Nel film La giusta causa (Just Cause, 1995) Sean Connery veste i panni di Paul Armstrong, un professore ed ex avvocato oppositore della pena capitale, che viene convinto da un’anziana donna di colore a sostenere la causa del nipote Bobby Earl Ferguson (Blair Underwood). Accusato dello stupro e dell’omicidio di una bambina bianca, il giovane detenuto afroamericano confessa a Armstrong di essere stato indotto alla confessione dai metodi violenti del detective Tanny Brown (Laurence Fishburne). Il professore decide quindi di occuparsi del caso, per evitare che un innocente possa finire sulla sedia elettrica ma deve scontrarsi con la pervicacia del detective, convinto della colpevolezza del ragazzo di colore. Durante le indagini, Blair Sullivan (Ed Harris), un serial killer in attesa dell’esecuzione, sembra accusarsi dell’omicidio della ragazza di cui è accusato Bobby Earl: le sue dichiarazioni sui particolari del delitto aiutano anche a ritrovare l’arma così che Ferguson ottiene un nuovo processo e rilasciato. Giustizia è fatta e tutto è bene ciò che finisce bene? No, perché la sentenza è il risultato di un patto tra due assassini: ottenuta la libertà Ferguson avrebbe ucciso i genitori del serial killer in cambio della falsa testimonianza di Sullivan che avrebbe poi rivendicato la responsabilità dell’omicidio della ragazza, commesso in realtà da Ferguson. Un pericoloso criminale è di nuovo libero e la vita della famiglia dello stesso Armstrong è ora in pericolo…
Diciamo subito che non sarà certo La giusta causa a far ricordare Sean Connery a tutti gli appassionati di cinema. Eppure questo film dell’eclettico Arne Glimcher (gallerista d’arte e scrittore premiato con il Pulitzer Price for Fiction prima che regista cinematografico) ha più di un merito, sebbene le stroncature ricevute su Rotten Tomatoes facciano pensare al contrario. Tratto da un soggetto di John Katzenbach, La giusta causa innanzitutto ha un ottimo ritmo che garantisce agli spettatori un’ora e quaranta di divertimento e questo è un aspetto da non sottovalutare per un film hollywoodiano. È disponibile a pagamento su Amazon Prime Video, per chi vuole una serata spensierata da divano e popcorn.
Le prove degli attori principali, come è logico aspettarsi da un cast di quel livello, sono tutte solide e convincenti. Sir Connery, allora 65enne, è perfetto nella parte dell’attivista impegnato contro la pena di morte e sostiene la sua battaglia di civiltà con grande passione mentre Ed Harris ruba l’occhio nel ruolo di uno psicopatico sanguinario dall’intelligenza sopra la media capace di leggere nella mente dell’interlocutore (la scena del primo incontro con Armstrong in cui prevede i pensieri del professore è forse la migliore del film!).

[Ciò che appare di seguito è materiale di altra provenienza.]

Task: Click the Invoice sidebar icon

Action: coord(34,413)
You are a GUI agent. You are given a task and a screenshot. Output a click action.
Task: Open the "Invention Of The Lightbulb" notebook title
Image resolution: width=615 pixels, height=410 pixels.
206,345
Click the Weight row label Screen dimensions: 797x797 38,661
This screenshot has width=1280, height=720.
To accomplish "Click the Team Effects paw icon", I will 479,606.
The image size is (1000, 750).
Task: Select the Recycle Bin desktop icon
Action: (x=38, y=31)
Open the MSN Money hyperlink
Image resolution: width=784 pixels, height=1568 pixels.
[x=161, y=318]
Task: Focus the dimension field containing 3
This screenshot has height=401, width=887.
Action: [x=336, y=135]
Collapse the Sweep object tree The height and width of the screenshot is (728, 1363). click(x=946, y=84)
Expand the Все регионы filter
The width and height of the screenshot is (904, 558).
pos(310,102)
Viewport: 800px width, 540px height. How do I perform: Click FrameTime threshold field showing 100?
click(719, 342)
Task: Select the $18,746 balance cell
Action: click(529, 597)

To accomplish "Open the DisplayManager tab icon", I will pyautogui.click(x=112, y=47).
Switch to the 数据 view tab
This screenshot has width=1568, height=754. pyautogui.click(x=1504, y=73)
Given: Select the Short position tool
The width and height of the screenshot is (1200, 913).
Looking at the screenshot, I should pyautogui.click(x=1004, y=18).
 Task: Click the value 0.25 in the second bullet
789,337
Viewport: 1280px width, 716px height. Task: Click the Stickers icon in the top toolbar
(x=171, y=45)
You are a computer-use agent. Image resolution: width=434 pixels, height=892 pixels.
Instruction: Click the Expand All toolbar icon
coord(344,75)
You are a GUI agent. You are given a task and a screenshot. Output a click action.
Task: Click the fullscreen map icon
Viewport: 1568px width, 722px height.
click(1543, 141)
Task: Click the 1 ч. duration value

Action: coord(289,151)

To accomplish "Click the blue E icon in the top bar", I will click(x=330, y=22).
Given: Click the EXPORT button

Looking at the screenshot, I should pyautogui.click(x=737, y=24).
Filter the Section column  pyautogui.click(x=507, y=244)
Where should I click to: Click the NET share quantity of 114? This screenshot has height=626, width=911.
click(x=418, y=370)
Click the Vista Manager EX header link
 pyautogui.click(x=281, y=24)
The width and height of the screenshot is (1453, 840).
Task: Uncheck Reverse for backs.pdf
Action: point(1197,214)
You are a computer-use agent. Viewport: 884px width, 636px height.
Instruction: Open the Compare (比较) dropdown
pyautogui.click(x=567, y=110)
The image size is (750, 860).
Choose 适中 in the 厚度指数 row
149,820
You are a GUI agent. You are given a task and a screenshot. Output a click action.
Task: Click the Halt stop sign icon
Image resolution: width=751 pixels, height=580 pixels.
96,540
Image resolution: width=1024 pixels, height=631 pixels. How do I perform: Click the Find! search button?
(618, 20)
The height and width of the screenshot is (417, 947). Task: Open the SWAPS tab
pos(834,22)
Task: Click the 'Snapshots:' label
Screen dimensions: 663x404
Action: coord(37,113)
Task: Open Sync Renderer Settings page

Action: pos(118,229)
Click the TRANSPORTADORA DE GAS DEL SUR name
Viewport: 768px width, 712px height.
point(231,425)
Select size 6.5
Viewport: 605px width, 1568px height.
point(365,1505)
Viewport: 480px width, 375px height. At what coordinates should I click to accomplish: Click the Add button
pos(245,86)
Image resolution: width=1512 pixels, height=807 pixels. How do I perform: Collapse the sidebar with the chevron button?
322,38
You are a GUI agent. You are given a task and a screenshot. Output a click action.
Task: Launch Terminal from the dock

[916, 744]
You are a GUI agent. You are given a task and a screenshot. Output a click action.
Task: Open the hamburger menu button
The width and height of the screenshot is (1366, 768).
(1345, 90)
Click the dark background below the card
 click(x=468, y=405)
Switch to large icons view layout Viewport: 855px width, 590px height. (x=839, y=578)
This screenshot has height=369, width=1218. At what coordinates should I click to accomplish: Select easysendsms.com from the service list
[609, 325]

Menzione speciale per la piccola Scarlett Johansson, undici anni all’uscita del film, già brava e adorabile nella parte della figlia di Armstrong.
Personalmente ho apprezzato soprattutto l’interpretazione di Laurence Fishburne, meno agevole di quello che può sembrare, calato nel ruolo di un rozzo detective che è disposto anche a ricorrere a violenza e scorrettezze pur di raggiungere quella che considera la verità (e la storia gli darà ragione) e condannare l’omicida di una bambina amica delle figlie. Il suo rifiuto a credere a una possibile innocenza di Ferguson ricorda molto da vicino il personaggio di Morgan Freeman in Johnny il bello (Johnny handsome, 1989), con l’importante e non banale differenza che in questo caso la diffidenza è rivolta verso un afroamericano.
Il punto debole è la sceneggiatura, nonostante gli alligatori delle everglades sostituiscano diligentemente la pistola di Čechov. I veterani Peter Stone e Jeb Stuart mettono mano al romanzo senza riuscire a dominarne fino in fondo il materiale e il risultato è uno scollamento molto forte tra la prima parte – che risente di un certo manicheismo contro la pena di morte, incarnato dal personaggio di Armstrong e dal suo scontro ideologico con il detective Brown – e la seconda, dopo il colpo di scena che stravolge la narrazione. A quel punto tutto cambia troppo velocemente e, ahimè, in modo poco credibile, e il film e il protagonista sembrano rinnegare e smontare quanto costruito fino a quel momento.